The major alloying element incorporated within the film is magnesium. Magnesium is the primary alloying element in the 5000 series - aluminum magnesium alloy and is the major alloying element together with silicon in the 6000 series aluminum magnesium silicon alloys.
The mobility of magnesium atoms at temperatures above 340𝇈C are much higher than for aluminum atoms.
Magnesium atoms will diffuse from the bulk of the alloy through the surface and oxidize up to 5 - 10 times faster than the aluminum atoms.
Leaving 5000 and 6000 series aluminum alloy with a heavier and mixed oxide - containing aluminum oxide - the alumina and magnesium oxide - the magnesia.

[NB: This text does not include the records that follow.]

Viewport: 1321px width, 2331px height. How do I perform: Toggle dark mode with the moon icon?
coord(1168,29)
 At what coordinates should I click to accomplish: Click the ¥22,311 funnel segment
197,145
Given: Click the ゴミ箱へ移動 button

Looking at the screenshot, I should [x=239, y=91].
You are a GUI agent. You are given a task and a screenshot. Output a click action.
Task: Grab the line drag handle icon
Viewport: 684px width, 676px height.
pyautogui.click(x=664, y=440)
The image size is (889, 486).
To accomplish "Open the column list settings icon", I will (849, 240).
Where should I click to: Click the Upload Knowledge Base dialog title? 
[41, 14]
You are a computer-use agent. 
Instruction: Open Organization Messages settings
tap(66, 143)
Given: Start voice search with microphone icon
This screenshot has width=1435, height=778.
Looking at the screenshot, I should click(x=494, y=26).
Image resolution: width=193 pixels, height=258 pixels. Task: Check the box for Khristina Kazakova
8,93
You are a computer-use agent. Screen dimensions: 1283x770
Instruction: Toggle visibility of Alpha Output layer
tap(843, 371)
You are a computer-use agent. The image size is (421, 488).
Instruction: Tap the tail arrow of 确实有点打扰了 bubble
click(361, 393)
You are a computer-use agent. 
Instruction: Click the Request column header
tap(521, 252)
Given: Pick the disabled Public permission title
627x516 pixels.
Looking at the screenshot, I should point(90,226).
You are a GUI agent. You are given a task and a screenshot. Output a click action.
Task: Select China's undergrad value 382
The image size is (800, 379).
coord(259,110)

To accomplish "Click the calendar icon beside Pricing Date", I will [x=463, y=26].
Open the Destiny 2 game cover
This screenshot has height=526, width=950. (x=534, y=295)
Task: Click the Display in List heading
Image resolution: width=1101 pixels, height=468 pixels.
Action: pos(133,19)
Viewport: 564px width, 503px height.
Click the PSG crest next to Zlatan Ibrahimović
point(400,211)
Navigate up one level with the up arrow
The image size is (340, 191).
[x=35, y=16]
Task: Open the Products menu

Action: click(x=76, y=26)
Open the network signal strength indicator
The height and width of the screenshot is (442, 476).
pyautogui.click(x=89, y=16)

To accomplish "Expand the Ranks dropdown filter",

Because the magnesium oxide is significantly more resistant to alkaline etching than aluminum oxide a patchy appearance can be found after etching.
The patchy appearance is due to dissolution of the aluminum oxide creating a surface with areas with a film of magnesium oxide and by this localized attack can roughens the surface.
A deoxidizing before etching can be used to remove this film, or some of the new types of acid etch - another topic which is covered in an earlier blog post - Acid etch - the hot topic.